The shift to a focus on power consumption was already happening anyway without the iphone even on desktop. CPUs were already in the nuclear reactor territory as far as being able to produce as much heat per unit area
* The arrival of video cards around 1997 (focus shifted from general computation to digital signal processing)
* The arrival of the iPhone around 2007 (focus shifted from performance to power consumption)
I'd vote to undo these setbacks by moving to local data processing, where a large number of cores each have 1/N of the total memory, shared by M memory busses. Memory controllers would manage shuffling data to where it's needed so that the memory appears as 1 contiguous address space to any process.

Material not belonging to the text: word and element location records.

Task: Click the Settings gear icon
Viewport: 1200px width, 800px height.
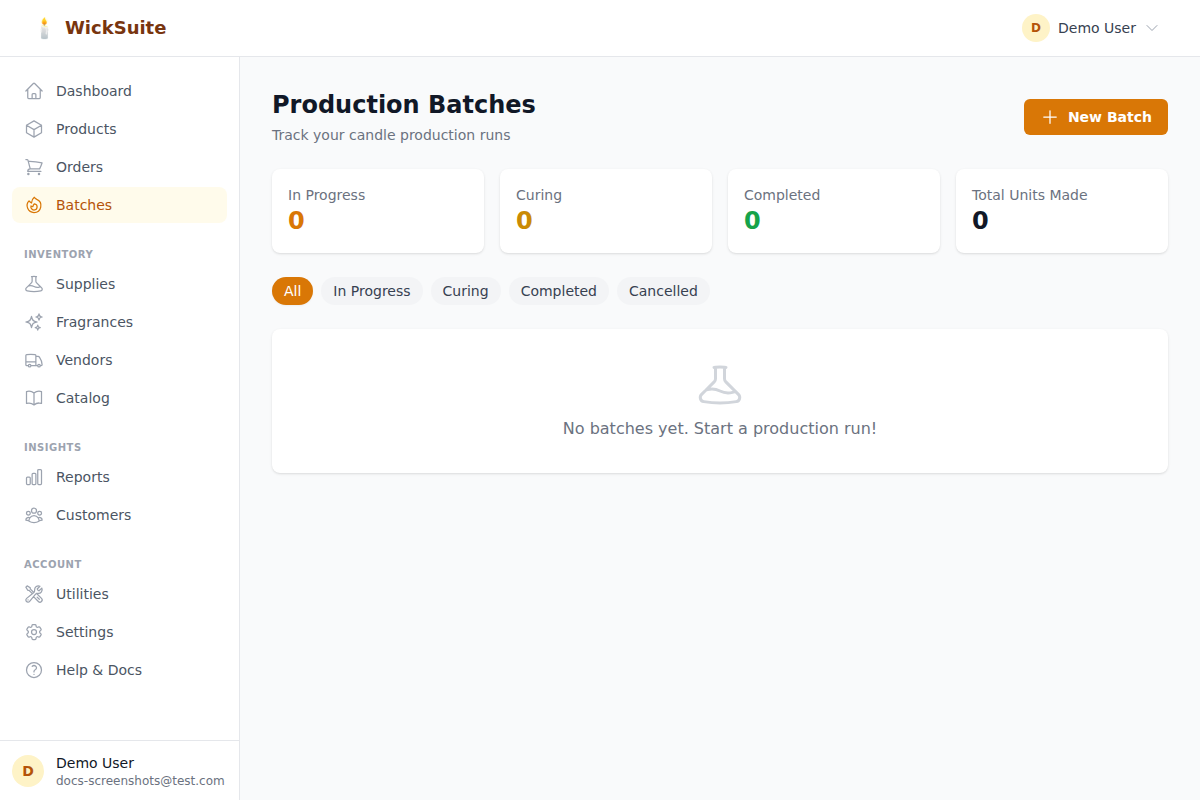Action: point(34,632)
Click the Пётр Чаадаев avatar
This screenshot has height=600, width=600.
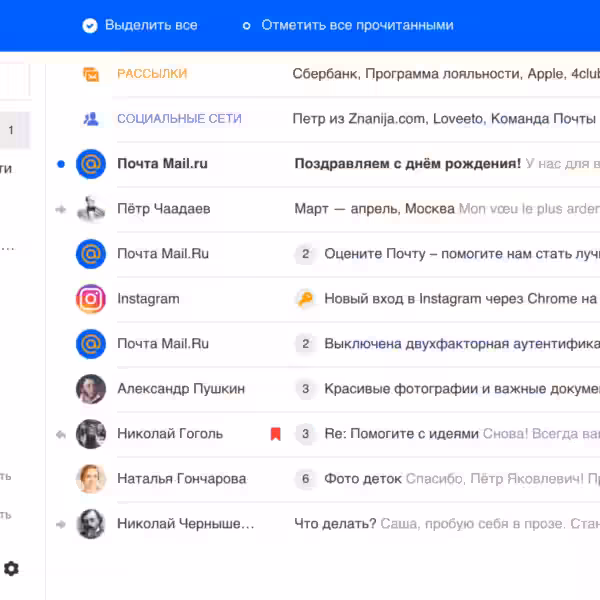[91, 209]
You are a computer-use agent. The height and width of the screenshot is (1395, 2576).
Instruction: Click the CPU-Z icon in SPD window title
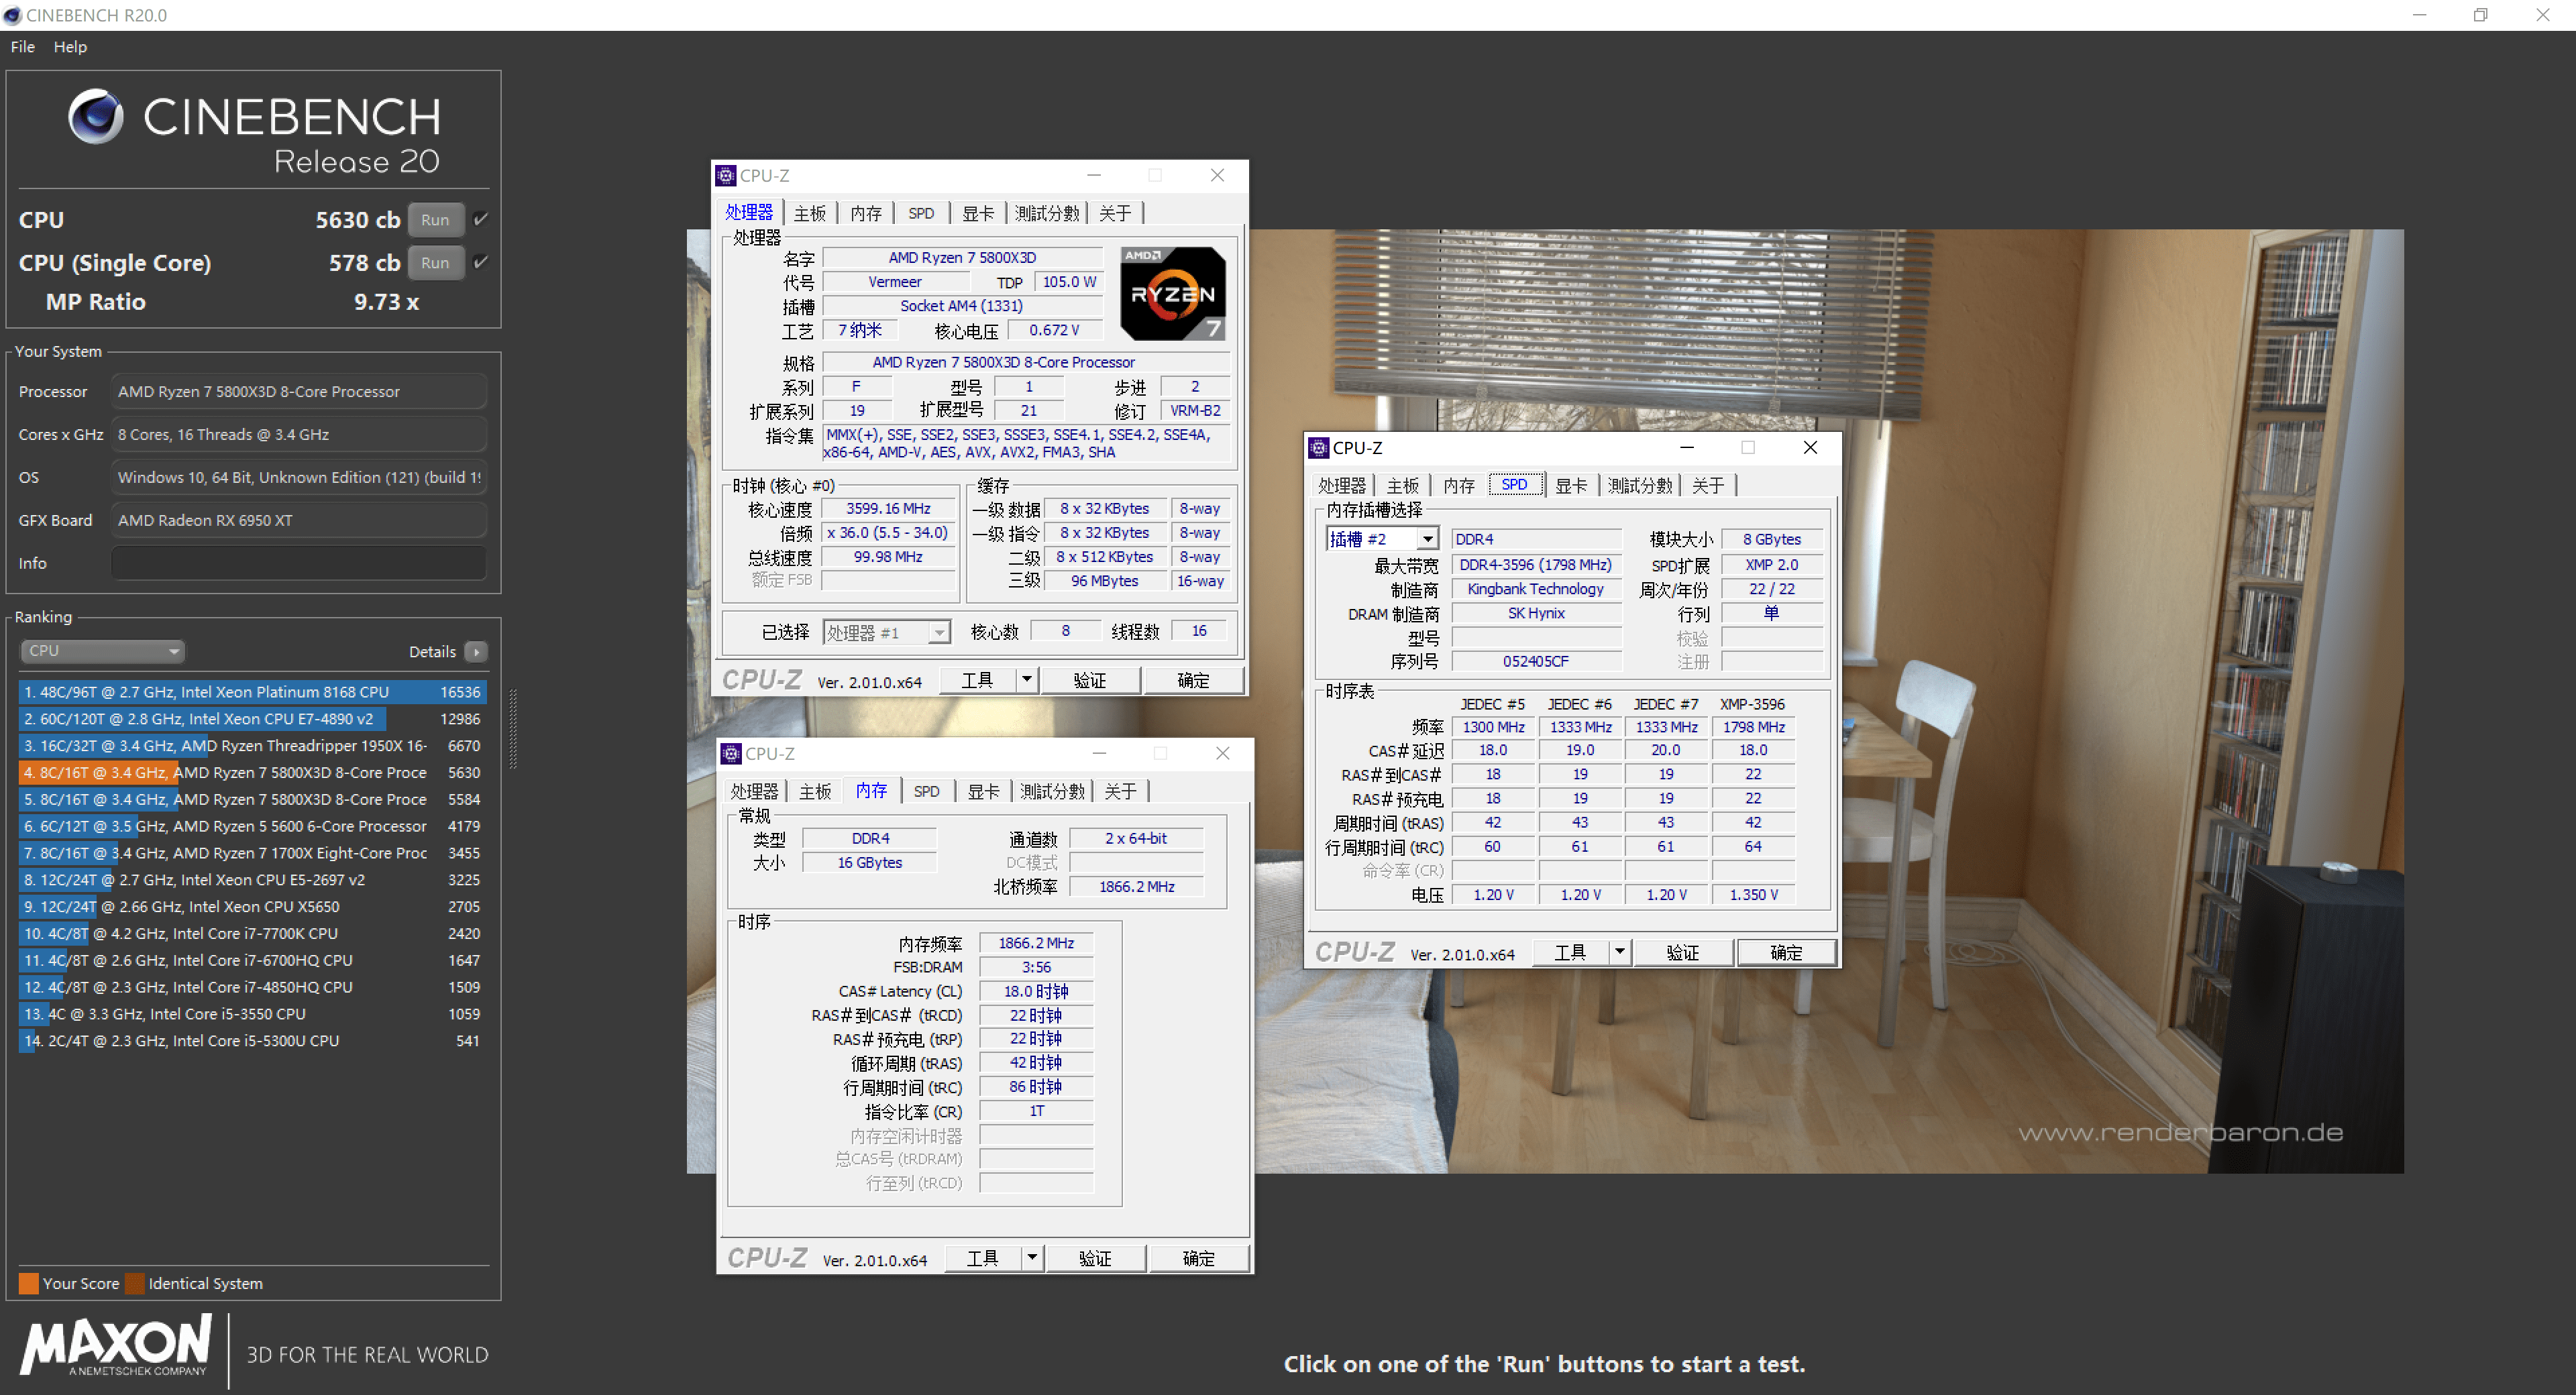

In other words, this would look identical to the desktop CPUs we have today, just with a large number of cores (over 256) and a memory bandwidth many hundreds or thousands of times faster than what we have now if it uses content-addressable memory with copy-on-write internally. The speed difference is like comparing BitTorrent to FTP, and why GPUs run orders of magnitude faster than CPUs (unfortunately limited to their narrow use cases).
This would let us get back to traditional programming in the language of our choice (perhaps something like Erlang, Go or Octave/MATLAB) rather than shaders.
Apple appears to be trying to do this with their M1 and ideas loosely borrowed from transputers. But since their goals are proprietary, they won't approach anything close to the general computing power available from the transistor count for at least a decade, maybe never.
So there's an opportunity here for someone to reintroduce multicore CPUs and scalable transputers composed of them. Then we could write whatever OpenGL/Vulkan/Metal/TensorFlow libraries we wanted over that, since they are trivial with the right architecture.
This would also allow us to drop async and parallel keywords from our languages and just use higher-order methods which are self-parallelizing. Processing big data would "just work" since Amdahl's law only applies to serial and sequential computation.
The advantages are so numerous that I struggle to understand why things would stay the way they are other than due to the Intel/Nvidia hegemony. And I've felt this way since 1997, back when people thought I was crazy for projecting to the endgame like with any other engineering challenge.